Philippa Taylor

Good news on three-parent embryos… or maybe not

Philippa Taylor is Head of Public Policy at CMF. She has an MA in Bioethics from St Mary’s University College and a background in policy work on bioethics and family issues.
The views expressed do not necessarily reflect those of CMF.

three-parent embryosAccording to media reports, it is now safe to produce three-parent embryos! We are well on the way to providing new treatments for women who have inheritable mitochondrial disorders! We just need the HFEA to issue the first licence to a clinic and soon healthy children will be born, free of disease.

Ok, perhaps that last sentence was slightly over-hyped, but only by the word ‘soon’, and no more so than the news has been hyped by the scientists and media.

New research from Newcastle University just published in the journal Nature has generated headlines that the creation of three parent embryos is now both safe and effective. The researchers are full of optimism that they have overcome ‘significant technical and biological challenges’ and it will lead to a ‘normal pregnancy’.

The researchers say that it is now time for the HFEA to decide whether to issue a licence to a clinic, to allow couples affected by mitochondrial disease to use the new technique, pronuclear transfer, to try to have healthy children (albeit no mention that it is appropriate for only a tiny handful of women).

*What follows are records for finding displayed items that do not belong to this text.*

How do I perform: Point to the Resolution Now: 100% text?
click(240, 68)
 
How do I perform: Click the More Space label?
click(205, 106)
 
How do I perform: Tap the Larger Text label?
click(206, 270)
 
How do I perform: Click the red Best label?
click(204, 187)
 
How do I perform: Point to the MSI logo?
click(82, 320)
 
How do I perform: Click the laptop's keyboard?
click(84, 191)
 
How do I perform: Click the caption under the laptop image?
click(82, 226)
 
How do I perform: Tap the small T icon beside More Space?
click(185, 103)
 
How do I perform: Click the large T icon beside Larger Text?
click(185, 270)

The media have certainly picked up on the optimistic press release headlines.

To assess whether such optimism is truly justified, we need to read some of the detail and understand the science a bit better. This reveals something rather less optimistic.

Some of the mutated mitochondrial DNA had carried over into the embryos. But only a tiny amount, the researchers emphasise. Less than 2% for most of the embryos. Only 4% for one embryo. Nevertheless lead scientist, Mary Herbert, admits in their press release that it: ’raises the possibility that faulty mitochondrial DNA may persist in some cases. However, the research team is optimistic that the new technique will be effective in reducing the risk of disease in children of affected women.’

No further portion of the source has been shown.